As I have asked millions of people, countless times: What did school teach you about money? That question is a spear, directed into the soul of modern education.
As I learned in Sunday school many years ago . . .
“My people are destroyed from lack of knowledge. Because you have rejected knowledge, I also reject you as my priests; because you have ignored the law of your God, I also will ignore your children.”
I am not selling religion, I am simply quoting ancient wisdom.
In my opinion, the powers behind our modern educational system need to look into a mirror and ask themselves:
What knowledge am I rejecting?
What are we not teaching?
Why is the institution of education under attack?
Why do so many people say going to school was a waste of time?
Why is the subject of money — a life skill — not taught in school?
In many ways, these questions are a reflection on my poor dad, a great man who dedicated his life to education. Unfortunately, it was and still is an educational system that rejects the subject of money . . . a subject worthy of study. Is there a day in which money — in some shape or form or implication — does not play a role in our lives?
My Inspiration: My Mom
I loved my mom. She was my role model for unconditional love. She constantly hugged and kissed all of her four children, as well as all the friends of those four children. You could not be around my mother and not feel loved.
She was also a poster child for self-sacrifice, giving more love than she allowed herself to receive. She was like a battery — storing energy, sharing and giving — but not receiving enough in return. Ultimately, her ‘battery’ ran out and she passed away at the age of 49.
The story of Rich Dad Poor Dad begins with my mom. One night, when I was about seven years old, I awoke to the sound of my mom crying. My dad was away on a business trip, and my mom was alone, sitting in the dining room, with a stack of papers in front of her.
It was after midnight and I was supposed to be in bed, asleep. Mom was startled when I entered the room and asked her, “Mom, why are you crying?” “You’re supposed to be in bed,” she said, shifting automatically to her role as mother. “Why are you crying?” I asked again. “What are all those papers in front of you?”
Finally, we began to talk, and she answered my questions. “These are bills,” my mom said, holding up several pieces of white paper. She then showed me another piece of paper. This one was darker in color, a golden yellow. “This is our bank statement,” she said to me.
Since I was only seven years old, the differences between the white pieces of paper and the darker yellow one were beyond me. Holding up the golden-colored bank statement, Mom said, “Do you see the numbers at the top of his paper? They start out black . . . and then turn red?” I nodded, and asked, “What do the colors mean? Why are some numbers black and then others red?”
“It means we do not have enough money in our account with the bank,” she answered. “The red numbers mean I have been writing checks without enough money in the bank to cover them.” The worry and despair in her voice was unmistakable.
Again, since I was only seven years old, my mom’s explanation was over my head, save for the significance of numbers going from black to red. I wondered how someone could write a check for money they did not have.
Suddenly, anger welled up inside of me. Anger at my dad, anger that he was hurting my mom and our family. I did not understand why or how money, or the lack of money, could hurt my mom, someone I loved so much and who I knew loved me, and bring her to tears.
Mom went on to explain that while dad was in graduate school working toward his PhD, five of the six members of our family were sick or in the hospital. The only healthy person in our family was my dad. As the hospital bills started to come in, my dad took a break from his education and took a job as an assistant to the Superintendent of Education to pay the bills. He would eventually become the Superintendent of Education for the state of Hawaii and ultimately earn his PhD.
Understanding why our family had so many bills softened my anger at my dad. That anger evolved into concern and compassion for our family. At the age of seven, I had a glimpse into the power of money. How essential it was. And how charged with emotion it was.

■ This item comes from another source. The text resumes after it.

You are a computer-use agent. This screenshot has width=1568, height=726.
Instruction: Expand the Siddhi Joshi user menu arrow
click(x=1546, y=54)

Two years later, when I was in the fourth grade, I raised my hand and asked my teacher, “When will we learn about money?” My teacher replied, “We do not teach the subject of money in school.” With those words echoing in my brain, I went in search of a new teacher.

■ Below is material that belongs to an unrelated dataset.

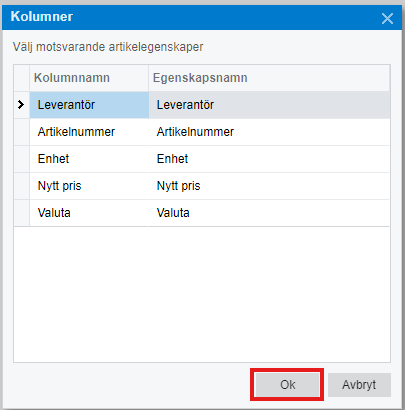Click the row selector for Nytt pris row
This screenshot has width=405, height=410.
pos(22,186)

That is how the story of Rich Dad Poor Dad began. It started with my mom, the person who taught me life lessons of self-sacrifice and unconditional love. The Rich Dad story has taken on a life of its own and has resonated with millions of people in cities around the world. Everyone’s life is touched by the effects, good and bad, of money.

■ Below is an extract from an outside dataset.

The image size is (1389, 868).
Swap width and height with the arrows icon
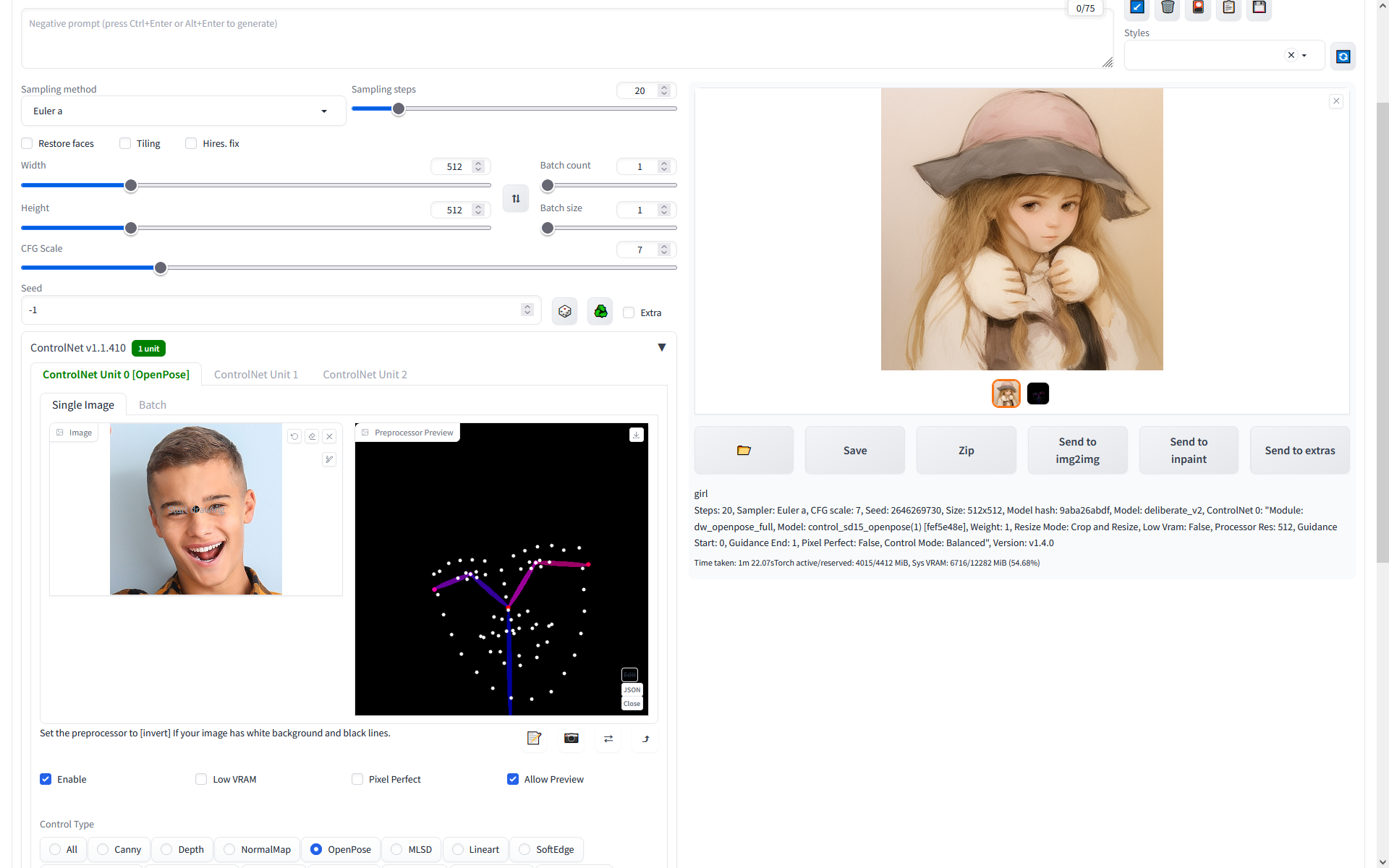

There are a few things about my childhood that are as vividly etched in my memory as the night I found my mother crying and struggling to pay our bills. The thought of my mother crying, all because of money problems, still breaks my heart. And the emotions it evokes have fueled a life-long mission of advocacy for financial education. What I felt as an impressionable seven-year-old — the fear and the anger and the powerlessness — has stayed with me . . . and a part of me hopes those emotions never fade. They are a daily reminder of the role money plays in our lives as well as the power it has to change lives.